** REQUIRED WORK **
Each entry is to be restated word for word, with nothing omitted.

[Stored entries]
• • •

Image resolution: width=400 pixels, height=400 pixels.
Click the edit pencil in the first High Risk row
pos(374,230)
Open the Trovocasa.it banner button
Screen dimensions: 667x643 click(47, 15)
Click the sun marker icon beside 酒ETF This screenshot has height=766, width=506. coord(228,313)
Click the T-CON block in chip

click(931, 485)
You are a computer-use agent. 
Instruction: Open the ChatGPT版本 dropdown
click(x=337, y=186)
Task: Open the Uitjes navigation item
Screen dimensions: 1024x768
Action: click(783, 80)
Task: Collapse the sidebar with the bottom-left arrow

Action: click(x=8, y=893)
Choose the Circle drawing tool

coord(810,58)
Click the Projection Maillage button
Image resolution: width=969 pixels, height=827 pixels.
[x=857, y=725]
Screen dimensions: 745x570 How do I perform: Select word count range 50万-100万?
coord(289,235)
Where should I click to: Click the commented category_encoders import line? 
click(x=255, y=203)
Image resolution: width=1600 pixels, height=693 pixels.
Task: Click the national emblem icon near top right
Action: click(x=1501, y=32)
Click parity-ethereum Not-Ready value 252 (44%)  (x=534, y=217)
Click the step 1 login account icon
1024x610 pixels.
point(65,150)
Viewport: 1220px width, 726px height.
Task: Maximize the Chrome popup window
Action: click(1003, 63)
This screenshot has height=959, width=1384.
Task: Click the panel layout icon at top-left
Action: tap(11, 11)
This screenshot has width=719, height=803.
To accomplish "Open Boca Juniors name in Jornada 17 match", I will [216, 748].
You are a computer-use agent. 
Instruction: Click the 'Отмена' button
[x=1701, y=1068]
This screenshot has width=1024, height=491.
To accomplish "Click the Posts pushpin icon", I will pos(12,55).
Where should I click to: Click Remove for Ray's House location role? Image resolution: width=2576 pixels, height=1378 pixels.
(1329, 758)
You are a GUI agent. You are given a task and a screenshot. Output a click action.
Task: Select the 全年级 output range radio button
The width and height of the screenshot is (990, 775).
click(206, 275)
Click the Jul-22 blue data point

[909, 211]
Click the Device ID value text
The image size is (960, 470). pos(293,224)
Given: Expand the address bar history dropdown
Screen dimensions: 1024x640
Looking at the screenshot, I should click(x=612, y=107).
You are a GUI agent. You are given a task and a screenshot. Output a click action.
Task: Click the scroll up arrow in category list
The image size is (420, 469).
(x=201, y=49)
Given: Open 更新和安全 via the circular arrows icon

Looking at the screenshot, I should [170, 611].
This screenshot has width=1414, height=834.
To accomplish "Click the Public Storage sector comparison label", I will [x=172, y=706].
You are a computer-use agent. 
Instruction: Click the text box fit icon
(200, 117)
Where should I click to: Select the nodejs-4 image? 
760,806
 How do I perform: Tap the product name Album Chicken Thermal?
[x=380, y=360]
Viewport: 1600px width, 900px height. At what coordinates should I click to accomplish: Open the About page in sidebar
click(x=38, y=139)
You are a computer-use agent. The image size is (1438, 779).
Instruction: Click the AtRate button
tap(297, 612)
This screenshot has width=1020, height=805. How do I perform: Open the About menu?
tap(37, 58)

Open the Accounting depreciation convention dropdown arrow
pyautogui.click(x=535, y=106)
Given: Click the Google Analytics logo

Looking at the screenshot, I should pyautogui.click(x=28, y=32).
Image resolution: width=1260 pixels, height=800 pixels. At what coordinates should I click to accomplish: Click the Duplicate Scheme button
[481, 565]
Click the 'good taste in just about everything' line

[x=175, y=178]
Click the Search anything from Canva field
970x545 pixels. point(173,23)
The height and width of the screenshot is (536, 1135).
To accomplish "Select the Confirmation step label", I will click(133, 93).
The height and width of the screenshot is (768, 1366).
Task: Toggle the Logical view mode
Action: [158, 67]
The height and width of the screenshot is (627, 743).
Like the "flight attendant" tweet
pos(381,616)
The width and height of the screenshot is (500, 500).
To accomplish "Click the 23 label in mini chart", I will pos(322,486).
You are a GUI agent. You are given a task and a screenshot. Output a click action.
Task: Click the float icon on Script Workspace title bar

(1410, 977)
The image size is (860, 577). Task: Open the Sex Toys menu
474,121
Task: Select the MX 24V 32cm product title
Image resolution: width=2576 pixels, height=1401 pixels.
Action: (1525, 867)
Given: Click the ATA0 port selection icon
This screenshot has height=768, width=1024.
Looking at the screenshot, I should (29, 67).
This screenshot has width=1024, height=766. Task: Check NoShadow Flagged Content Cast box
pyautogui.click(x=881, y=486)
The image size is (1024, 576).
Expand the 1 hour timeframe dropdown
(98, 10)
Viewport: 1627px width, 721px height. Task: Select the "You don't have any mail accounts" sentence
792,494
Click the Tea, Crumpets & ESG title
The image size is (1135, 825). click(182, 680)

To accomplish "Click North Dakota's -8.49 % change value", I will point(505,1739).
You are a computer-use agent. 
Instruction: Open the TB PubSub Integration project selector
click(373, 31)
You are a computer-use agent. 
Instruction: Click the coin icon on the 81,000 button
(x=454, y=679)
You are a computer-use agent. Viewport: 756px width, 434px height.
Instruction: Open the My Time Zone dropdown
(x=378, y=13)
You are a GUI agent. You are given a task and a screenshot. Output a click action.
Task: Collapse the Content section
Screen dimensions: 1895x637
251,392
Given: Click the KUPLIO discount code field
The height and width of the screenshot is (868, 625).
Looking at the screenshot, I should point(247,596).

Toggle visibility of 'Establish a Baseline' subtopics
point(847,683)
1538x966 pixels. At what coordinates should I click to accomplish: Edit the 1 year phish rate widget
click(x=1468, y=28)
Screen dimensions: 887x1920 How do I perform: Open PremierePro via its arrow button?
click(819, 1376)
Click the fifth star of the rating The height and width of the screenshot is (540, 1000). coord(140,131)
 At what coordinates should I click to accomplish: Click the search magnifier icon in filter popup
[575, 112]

• • •

** SOLUTION TO THIS EXERCISE **
Image resolution: width=400 pixels, height=400 pixels.
Click the edit pencil in the first High Risk row
pos(374,230)
Open the Trovocasa.it banner button
Screen dimensions: 667x643 click(47, 15)
Click the sun marker icon beside 酒ETF This screenshot has height=766, width=506. coord(228,313)
Click the T-CON block in chip

click(931, 485)
You are a computer-use agent. 
Instruction: Open the ChatGPT版本 dropdown
click(x=337, y=186)
Task: Open the Uitjes navigation item
Screen dimensions: 1024x768
Action: click(783, 80)
Task: Collapse the sidebar with the bottom-left arrow

Action: click(x=8, y=893)
Choose the Circle drawing tool

coord(810,58)
Click the Projection Maillage button
Image resolution: width=969 pixels, height=827 pixels.
[x=857, y=725]
Screen dimensions: 745x570 How do I perform: Select word count range 50万-100万?
coord(289,235)
Where should I click to: Click the commented category_encoders import line? 
click(x=255, y=203)
Image resolution: width=1600 pixels, height=693 pixels.
Task: Click the national emblem icon near top right
Action: click(x=1501, y=32)
Click parity-ethereum Not-Ready value 252 (44%)  (x=534, y=217)
Click the step 1 login account icon
1024x610 pixels.
point(65,150)
Viewport: 1220px width, 726px height.
Task: Maximize the Chrome popup window
Action: click(1003, 63)
This screenshot has height=959, width=1384.
Task: Click the panel layout icon at top-left
Action: tap(11, 11)
This screenshot has width=719, height=803.
To accomplish "Open Boca Juniors name in Jornada 17 match", I will [216, 748].
You are a computer-use agent. 
Instruction: Click the 'Отмена' button
[x=1701, y=1068]
This screenshot has width=1024, height=491.
To accomplish "Click the Posts pushpin icon", I will pos(12,55).
Where should I click to: Click Remove for Ray's House location role? Image resolution: width=2576 pixels, height=1378 pixels.
(1329, 758)
You are a GUI agent. You are given a task and a screenshot. Output a click action.
Task: Select the 全年级 output range radio button
The width and height of the screenshot is (990, 775).
click(206, 275)
Click the Jul-22 blue data point

[909, 211]
Click the Device ID value text
The image size is (960, 470). pos(293,224)
Given: Expand the address bar history dropdown
Screen dimensions: 1024x640
Looking at the screenshot, I should click(x=612, y=107).
You are a GUI agent. You are given a task and a screenshot. Output a click action.
Task: Click the scroll up arrow in category list
The image size is (420, 469).
(x=201, y=49)
Given: Open 更新和安全 via the circular arrows icon

Looking at the screenshot, I should [170, 611].
This screenshot has width=1414, height=834.
To accomplish "Click the Public Storage sector comparison label", I will [x=172, y=706].
You are a computer-use agent. 
Instruction: Click the text box fit icon
(200, 117)
Where should I click to: Select the nodejs-4 image? 
760,806
 How do I perform: Tap the product name Album Chicken Thermal?
[x=380, y=360]
Viewport: 1600px width, 900px height. At what coordinates should I click to accomplish: Open the About page in sidebar
click(x=38, y=139)
You are a computer-use agent. The image size is (1438, 779).
Instruction: Click the AtRate button
tap(297, 612)
This screenshot has width=1020, height=805. How do I perform: Open the About menu?
tap(37, 58)

Open the Accounting depreciation convention dropdown arrow
pyautogui.click(x=535, y=106)
Given: Click the Google Analytics logo

Looking at the screenshot, I should pyautogui.click(x=28, y=32).
Image resolution: width=1260 pixels, height=800 pixels. At what coordinates should I click to accomplish: Click the Duplicate Scheme button
[481, 565]
Click the 'good taste in just about everything' line

[x=175, y=178]
Click the Search anything from Canva field
970x545 pixels. point(173,23)
The height and width of the screenshot is (536, 1135).
To accomplish "Select the Confirmation step label", I will click(133, 93).
The height and width of the screenshot is (768, 1366).
Task: Toggle the Logical view mode
Action: [158, 67]
The height and width of the screenshot is (627, 743).
Like the "flight attendant" tweet
pos(381,616)
The width and height of the screenshot is (500, 500).
To accomplish "Click the 23 label in mini chart", I will pos(322,486).
You are a GUI agent. You are given a task and a screenshot. Output a click action.
Task: Click the float icon on Script Workspace title bar

(1410, 977)
The image size is (860, 577). Task: Open the Sex Toys menu
474,121
Task: Select the MX 24V 32cm product title
Image resolution: width=2576 pixels, height=1401 pixels.
Action: (1525, 867)
Given: Click the ATA0 port selection icon
This screenshot has height=768, width=1024.
Looking at the screenshot, I should (29, 67).
This screenshot has width=1024, height=766. Task: Check NoShadow Flagged Content Cast box
pyautogui.click(x=881, y=486)
The image size is (1024, 576).
Expand the 1 hour timeframe dropdown
(98, 10)
Viewport: 1627px width, 721px height. Task: Select the "You don't have any mail accounts" sentence
792,494
Click the Tea, Crumpets & ESG title
The image size is (1135, 825). click(182, 680)

To accomplish "Click North Dakota's -8.49 % change value", I will point(505,1739).
You are a computer-use agent. 
Instruction: Open the TB PubSub Integration project selector
click(373, 31)
You are a computer-use agent. 
Instruction: Click the coin icon on the 81,000 button
(x=454, y=679)
You are a computer-use agent. Viewport: 756px width, 434px height.
Instruction: Open the My Time Zone dropdown
(x=378, y=13)
You are a GUI agent. You are given a task and a screenshot. Output a click action.
Task: Collapse the Content section
Screen dimensions: 1895x637
251,392
Given: Click the KUPLIO discount code field
The height and width of the screenshot is (868, 625).
Looking at the screenshot, I should point(247,596).

Toggle visibility of 'Establish a Baseline' subtopics
point(847,683)
1538x966 pixels. At what coordinates should I click to accomplish: Edit the 1 year phish rate widget
click(x=1468, y=28)
Screen dimensions: 887x1920 How do I perform: Open PremierePro via its arrow button?
click(819, 1376)
Click the fifth star of the rating The height and width of the screenshot is (540, 1000). coord(140,131)
 At what coordinates should I click to accomplish: Click the search magnifier icon in filter popup
[575, 112]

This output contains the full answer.